> _SCHRIFTLICHE AUFGABE A_
Was würde laut dem Auszug das Land verunreinigen?
> _SCHRIFTLICHE AUFGABE B_
Halte aus dem Auszug alles von „Wir verstehen leicht, warum“ bis hinunter zu „und genießen sollte.“ wortgetreu schriftlich fest.

> _AUSZUG_
++++++

„Und der Herr redete zu Josua und sprach: Rede zu den Kindern Israel und sprich: Bestimmt euch die Zufluchtsstädte, von denen ich durch Mose zu euch geredet habe, dass dahin fliehe ein Totschläger, der jemanden aus Versehen, unabsichtlich, erschlagen hat; und sie seien euch zur Zuflucht vor dem Bluträcher“ (Jos 20,1-3).
Wir verstehen leicht, warum es an dieser Stelle so wichtig war, noch einmal auf die Zufluchtsstädte und ihre Rolle hinzuweisen. Blutvergießen würde das Land verunreinigen. Die Zufluchtsstädte waren absolut nötig, um zu verhindern, dass durch einen Bluträcher unschuldiges Blut vergossen wurde. Daher mussten diese Städte korrekt genutzt werden, wenn Israel das soeben eroberte Land auf Dauer besitzen und genießen sollte.

++++++

> _VERFÜGBARE DATEN_
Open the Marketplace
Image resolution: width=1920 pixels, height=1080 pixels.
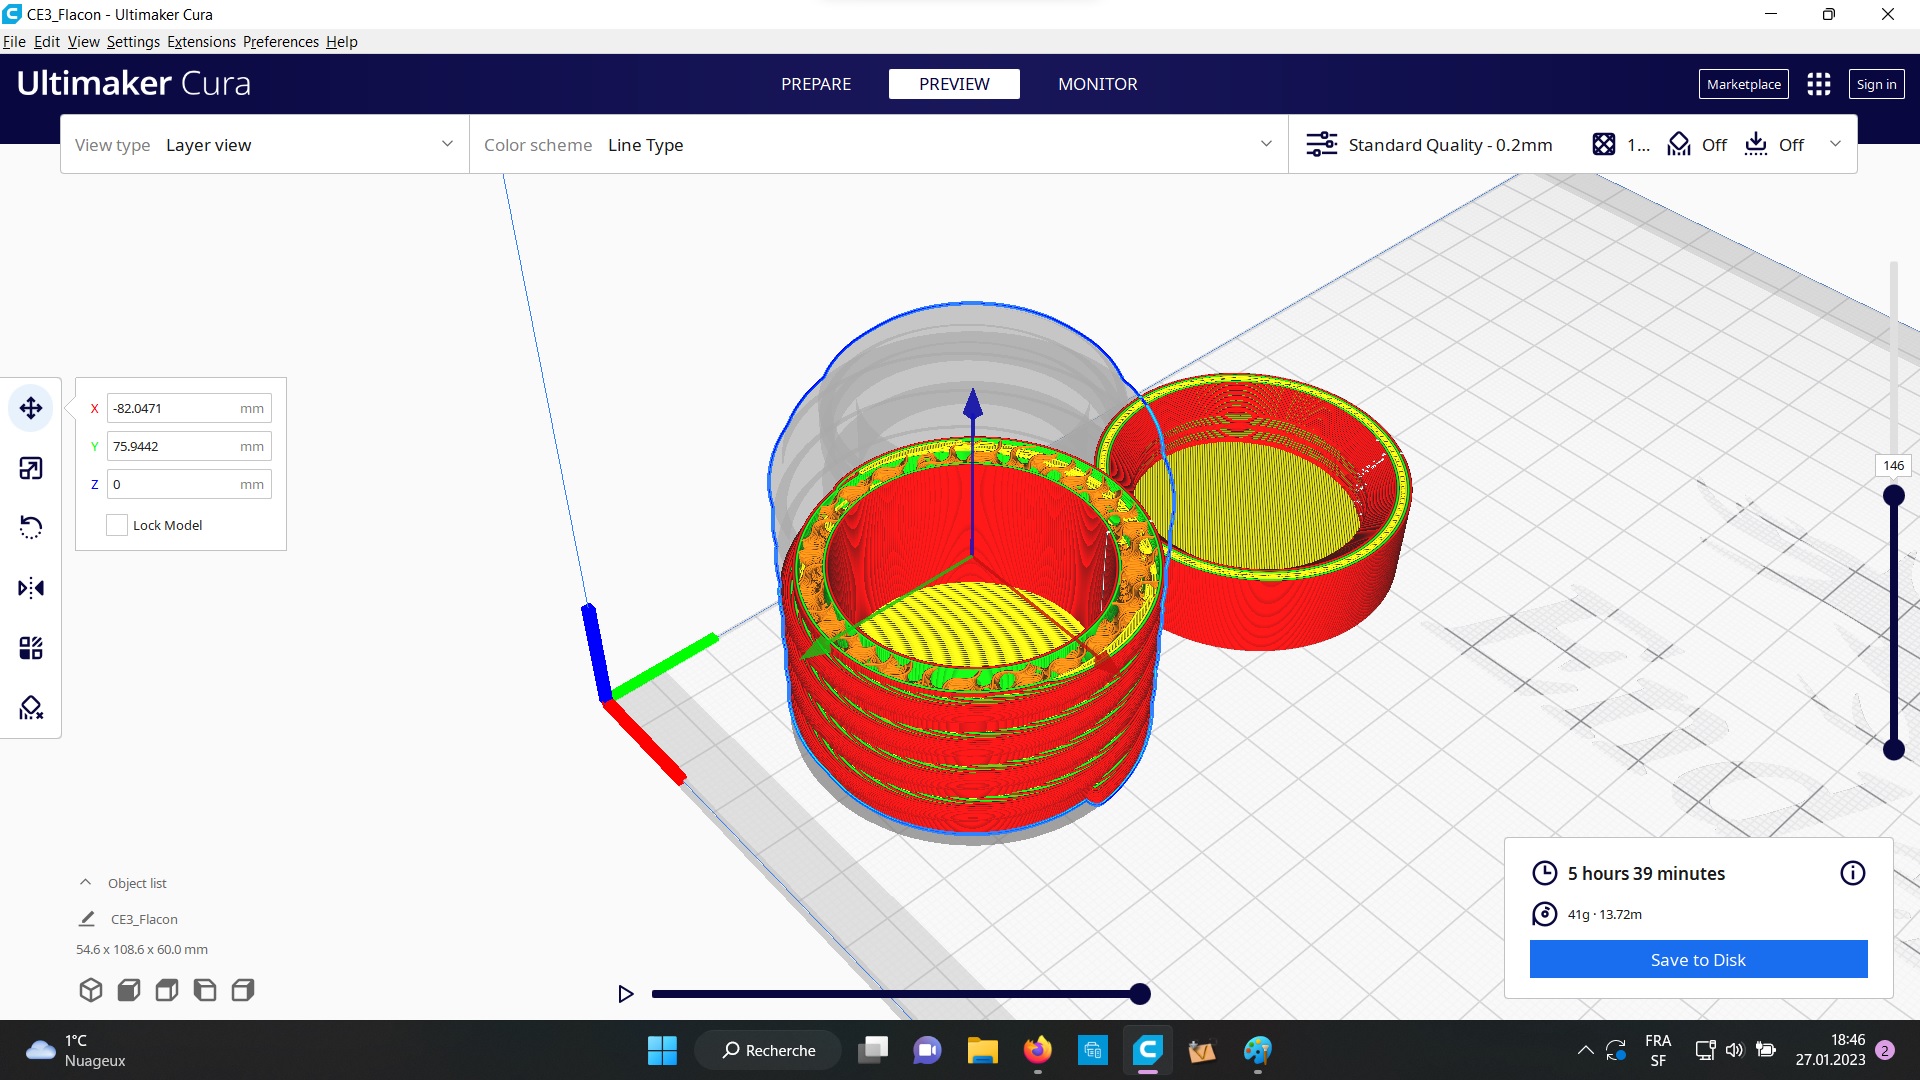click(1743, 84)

++++++

> _FERTIGE ANTWORT A_
Blutvergießen.

> _FERTIGE ANTWORT B_
Wir verstehen leicht, warum es an dieser Stelle so wichtig war, noch einmal auf die Zufluchtsstädte und ihre Rolle hinzuweisen. Blutvergießen würde das Land verunreinigen. Die Zufluchtsstädte waren absolut nötig, um zu verhindern, dass durch einen Bluträcher unschuldiges Blut vergossen wurde. Daher mussten diese Städte korrekt genutzt werden, wenn Israel das soeben eroberte Land auf Dauer besitzen und genießen sollte.